Kolmogorov Complexity and Causation
Computational Complexity 2018-08-02
I got an interesting email question.
Suppose I give you a set of points S of the form (x,y). He suggested ideally they would be pairs of a real numbers. Supposing there is a causal relationship between x and y of some kind, we want to know know if it is more likely that the x value causes the y value or the y value causes the x value. One plausible way to decide what the answer should be is by answering the question is the length of the shortest program which maps the x values to their y values shorter than the length of the shortest program which maps the y values to their x values.
So, my intuition says that this is clearly undecidable. I'm actually having a hard time thinking of a proof, so do you happen to know of one or if this problem might actually be decidable?

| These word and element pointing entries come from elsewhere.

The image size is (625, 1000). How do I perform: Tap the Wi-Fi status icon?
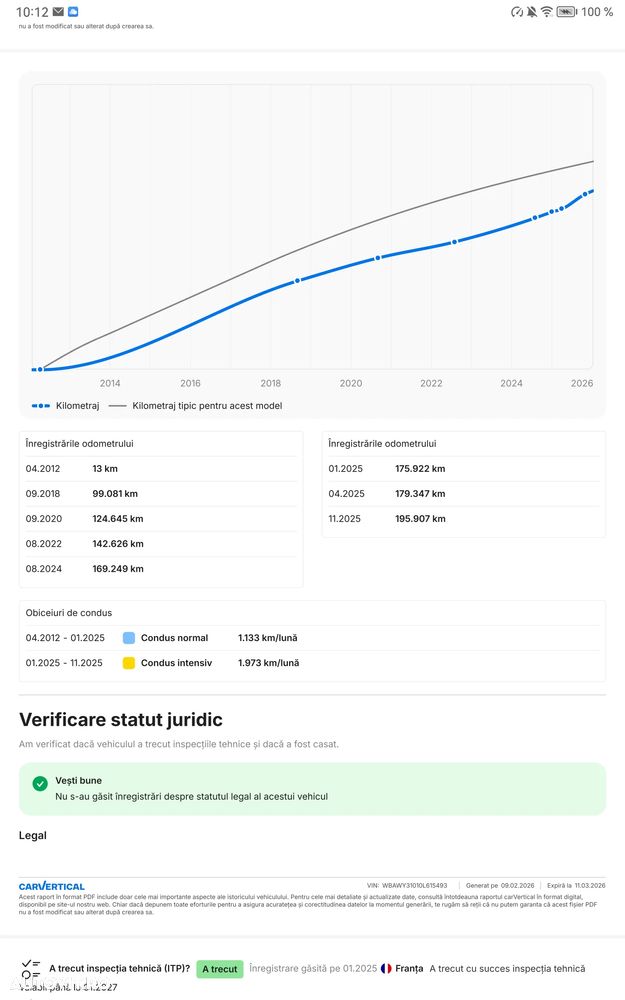(x=547, y=12)
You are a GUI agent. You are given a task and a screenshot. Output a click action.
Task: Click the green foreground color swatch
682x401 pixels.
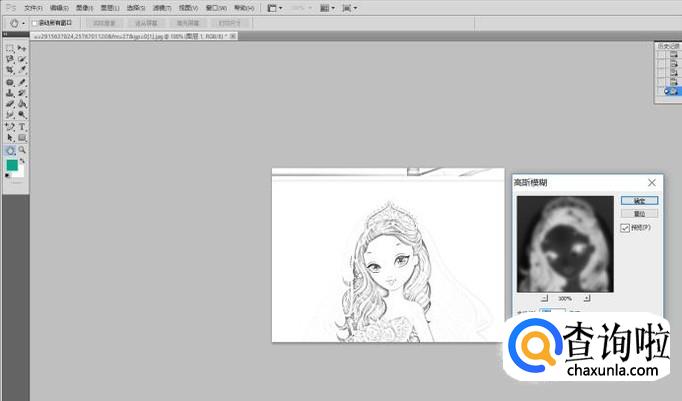(12, 165)
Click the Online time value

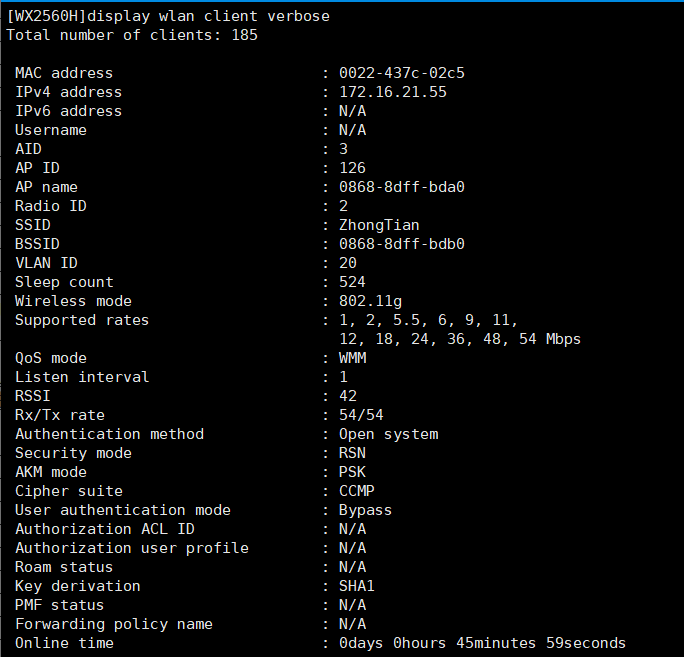482,643
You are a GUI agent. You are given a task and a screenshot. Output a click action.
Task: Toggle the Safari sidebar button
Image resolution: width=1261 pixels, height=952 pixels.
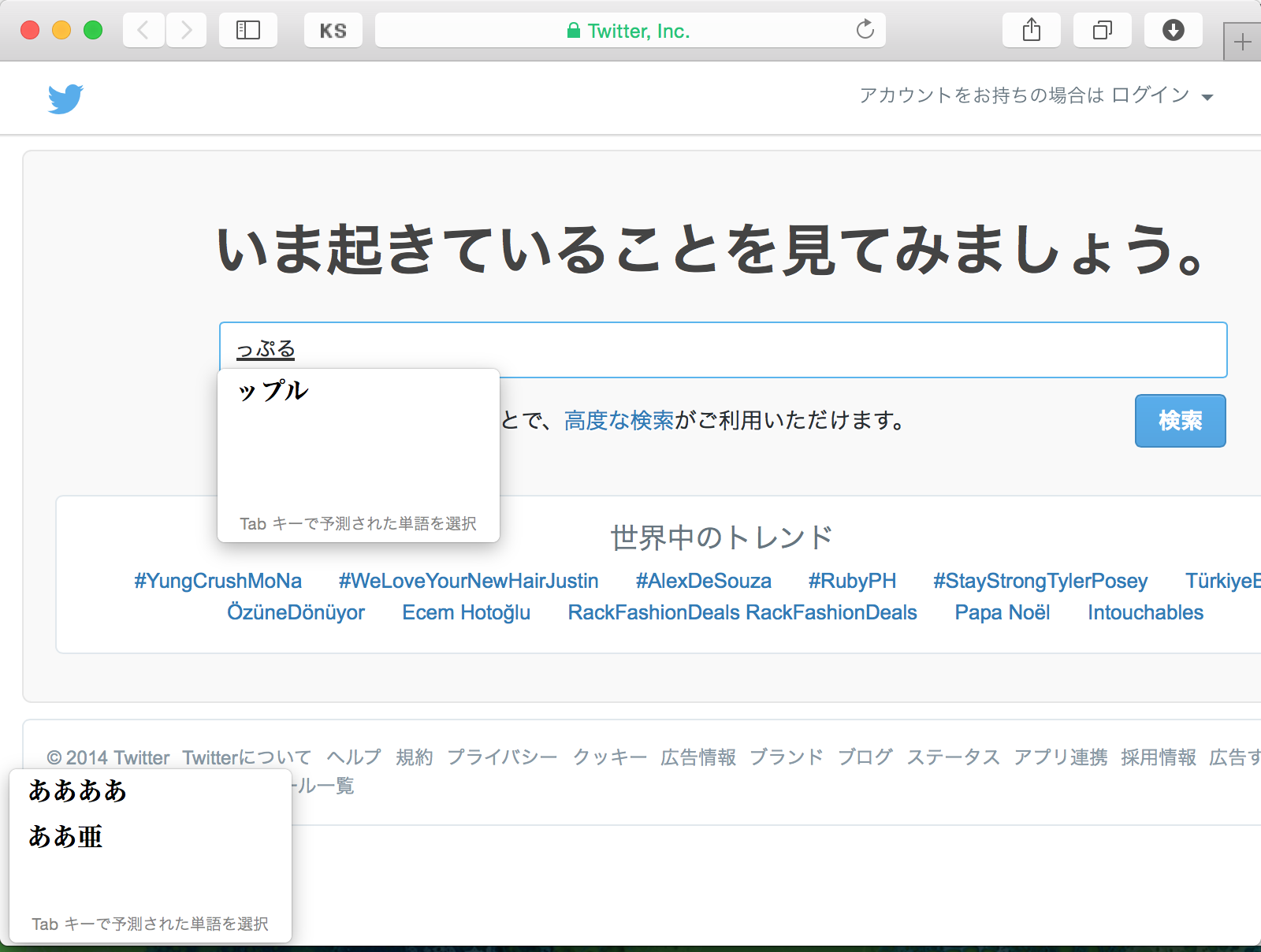[x=247, y=31]
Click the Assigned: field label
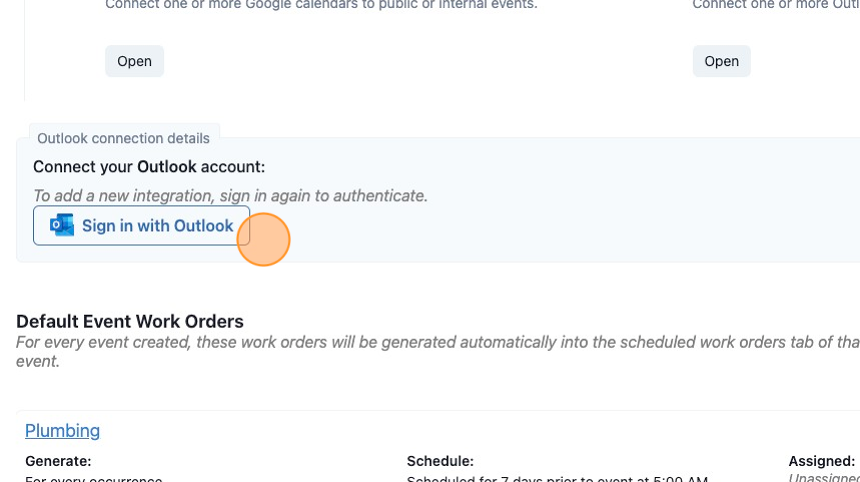The width and height of the screenshot is (860, 482). pos(822,461)
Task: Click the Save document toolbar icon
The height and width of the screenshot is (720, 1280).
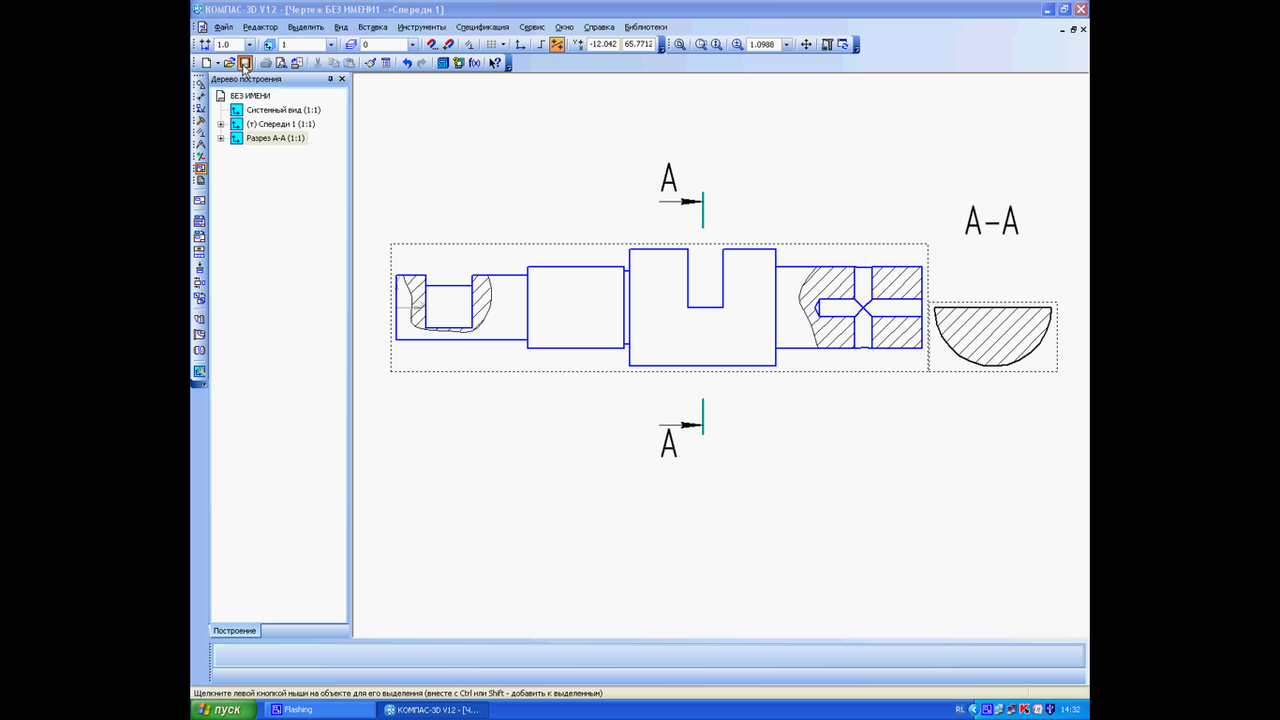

On a related note, since I'm already writing you about this question, do you happen to know about the complexity of any related questions which involve circuit size instead of program length?Let's use notation from Kolmogorov complexity, letting C(x|y) be the size of the smallest program that takes y as input and outputs x. Now suppose it is decidable to determine whether C(x|y) > C(y|x). Then find an x of length n such that for all y of length n/3, C(x|y)>C(y|x). Such x exist: For any random x, C(x|y)>= 2n/3 and C(y|x) <= n/3. Now I claim C(x)>=n/4 for the x you found. If not we have C(x|y)<=C(x)<n/4 but for some y, C(y|x)>=n/3 since there aren't enough shorter programs to cover all the y's. Since there is no computable procedure to find x such that C(x)>=n/4, there can't be decidable procedure to determine whether C(x|y) > C(y|x). But does this question relate to causality. Pick a random x from strings of length n and y at random from strings of length n/3. We have C(x|y) > C(y|x) even though there is no causality. Instead you could look at the information of y in x, how many bit of x does y help describe, defined by I(y|x) = C(x)-C(x|y). This measure correlation since I(y|x)=0 iff x and y are independent but symmetry of information gives I(y|x)=I(x|y) so no hope for causation. In short, Kolmogorov complexity won't give you much on causation--you can't avoid the controlled experiments. For your last question, there is a notion of Kolmogorov complexity that roughly corresponds to circuit size, KT(x|y) defined as the sum of the program size and running time minimized over all programs p that take y as an input and output x. I'm guessing it's hard to determine if KT(x|y) < KT(y|x) and you could probably show it under some assumption like secure psuedorandom generators. Also symmetry of information isn't believed to hold for KT complexity so maybe there is something there. Interesting questions.